EXERCISE SET.
1. Reproduce the passage of the "Connecticut Halftime" post between "Josh and I are" and "15th at Ibeam.", inclusive.
2. According to the "Connecticut Halftime" post, who is the drum solo "Connecticut Halftime" credited to?

EXTRACTED TEXT.
# # # #
Connecticut Halftime
With Josh Dion in Brooklyn this Monday June 15th
Josh Dion is a Renaissance drummer. Well-known for his voice-keyboard-drums setup in paris_monster, Dion’s skill and unstoppable charisma flow naturally from his deep historical awareness; Josh’s passion for music and musicians both famous and less-famous (Miles Davis’s Blue Moods, Debut Records, Cecil Taylor Jazz Advance, Yes’s 90125) is impressive and infectious.
Josh and I are great friends, and have been since our teens. Our musical and personal camaraderie is the foundation for our show in Brooklyn on Monday, June 15th at Ibeam.
I will play solo, Josh will play solo, and we will close the evening with a duet performance of “Connecticut Halftime”, the drum solo credited to rudimental master and Connecticut resident J. Burns Moore (1872-1951).
Back when drum lessons were, as Baby Dodds says in Talking and Drum Solos (Folkways, 1947), “just drum pad. No drum, no snare drum, just a pad”, lessons were organized around “Connecticut Halftime”. Play that, and play it well, and you are on your way.
Unlike “The Downfall of Paris” (based on a folk song) and “Three Camps” (from cornet and fife repertoire) “Connecticut Halftime” was conceived as a drum solo, often used in rudimental competitions. The drum solo of our imagination— the drummer’s hands ablaze as the volume and intensity rise, the audience on the edge of their seats— is mostly the inheritance of Gene Krupa, who himself was building on Chick Webb’s example. But the rudimental contest, and the rudimental tradition, remain a spectral presence.
Philly Joe Jones virtuosic fours and eights and choruses are built on a bed of rudimental solos, cleverly repurposed and disguised. Elvin Jones however, would just lustily play huge chunks of straight-up rudimental snare drum, really evoking the vibe and excitement of an outdoor marching band:
Is there anything more exciting than Jones’s intros to “Zoltan” from Larry Young’s Unity (Blue Note, 1965) and “Keiko’s Birthday March” from his own Puttin’ It Together (Blue Note, 1968)? Though Jones’s use of the buzz roll would probably keep him from advancing in a rudimental competition, Elvin is showing us the way: make the rudiments, and by extension, the whole tradition of Western music, your own.


I love this post because even though it starts at promotional, it ends up being a history lesson and that’s why this Substack is so great
“make the rudiments, and by extension, the whole tradition of Western music, your own”: fabulous, and generally applicable to all arts!
# # # #
(Dataset entries)
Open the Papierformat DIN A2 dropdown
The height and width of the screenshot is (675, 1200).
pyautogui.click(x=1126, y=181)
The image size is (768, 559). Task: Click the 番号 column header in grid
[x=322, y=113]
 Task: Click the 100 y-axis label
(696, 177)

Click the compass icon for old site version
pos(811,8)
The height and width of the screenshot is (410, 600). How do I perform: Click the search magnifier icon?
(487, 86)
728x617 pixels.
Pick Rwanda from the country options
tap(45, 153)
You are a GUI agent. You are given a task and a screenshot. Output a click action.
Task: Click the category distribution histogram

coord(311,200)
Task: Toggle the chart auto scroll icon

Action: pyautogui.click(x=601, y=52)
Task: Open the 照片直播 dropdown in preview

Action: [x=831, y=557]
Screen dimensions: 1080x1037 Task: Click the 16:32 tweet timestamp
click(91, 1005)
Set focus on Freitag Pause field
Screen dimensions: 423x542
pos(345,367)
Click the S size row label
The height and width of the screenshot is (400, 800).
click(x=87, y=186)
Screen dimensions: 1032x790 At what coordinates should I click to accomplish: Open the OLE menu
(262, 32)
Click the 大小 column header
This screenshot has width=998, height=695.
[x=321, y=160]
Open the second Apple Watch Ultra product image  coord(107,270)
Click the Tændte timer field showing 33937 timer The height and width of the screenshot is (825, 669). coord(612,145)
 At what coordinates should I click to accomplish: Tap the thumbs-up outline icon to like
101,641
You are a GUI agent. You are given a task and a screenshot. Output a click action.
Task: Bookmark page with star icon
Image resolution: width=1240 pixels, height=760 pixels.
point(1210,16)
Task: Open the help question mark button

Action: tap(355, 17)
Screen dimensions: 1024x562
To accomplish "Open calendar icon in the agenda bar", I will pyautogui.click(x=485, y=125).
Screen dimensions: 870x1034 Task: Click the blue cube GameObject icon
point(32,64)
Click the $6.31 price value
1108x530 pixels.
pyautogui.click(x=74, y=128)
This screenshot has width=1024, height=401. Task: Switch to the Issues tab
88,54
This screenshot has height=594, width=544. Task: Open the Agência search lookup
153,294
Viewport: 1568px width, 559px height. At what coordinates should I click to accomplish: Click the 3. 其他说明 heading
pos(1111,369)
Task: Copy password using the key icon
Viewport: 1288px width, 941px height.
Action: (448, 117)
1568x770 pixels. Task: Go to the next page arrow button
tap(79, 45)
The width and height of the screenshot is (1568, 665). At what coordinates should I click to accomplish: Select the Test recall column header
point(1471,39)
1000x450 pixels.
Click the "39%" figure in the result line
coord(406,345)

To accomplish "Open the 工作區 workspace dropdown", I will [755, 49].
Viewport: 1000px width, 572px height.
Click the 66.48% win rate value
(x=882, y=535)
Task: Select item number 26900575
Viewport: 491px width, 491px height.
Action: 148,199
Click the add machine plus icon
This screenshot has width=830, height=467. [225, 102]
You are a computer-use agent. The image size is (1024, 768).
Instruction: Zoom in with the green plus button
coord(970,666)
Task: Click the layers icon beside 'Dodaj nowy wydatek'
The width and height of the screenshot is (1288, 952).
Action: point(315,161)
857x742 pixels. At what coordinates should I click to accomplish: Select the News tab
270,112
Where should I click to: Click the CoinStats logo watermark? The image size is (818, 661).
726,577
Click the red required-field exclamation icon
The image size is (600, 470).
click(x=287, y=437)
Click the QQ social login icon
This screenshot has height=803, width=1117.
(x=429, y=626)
# # # #
RESULTS FOR THE EXERCISE.
1.
Josh and I are great friends, and have been since our teens. Our musical and personal camaraderie is the foundation for our show in Brooklyn on Monday, June 15th at Ibeam.

2. J. Burns Moore (1872-1951), a rudimental master and Connecticut resident.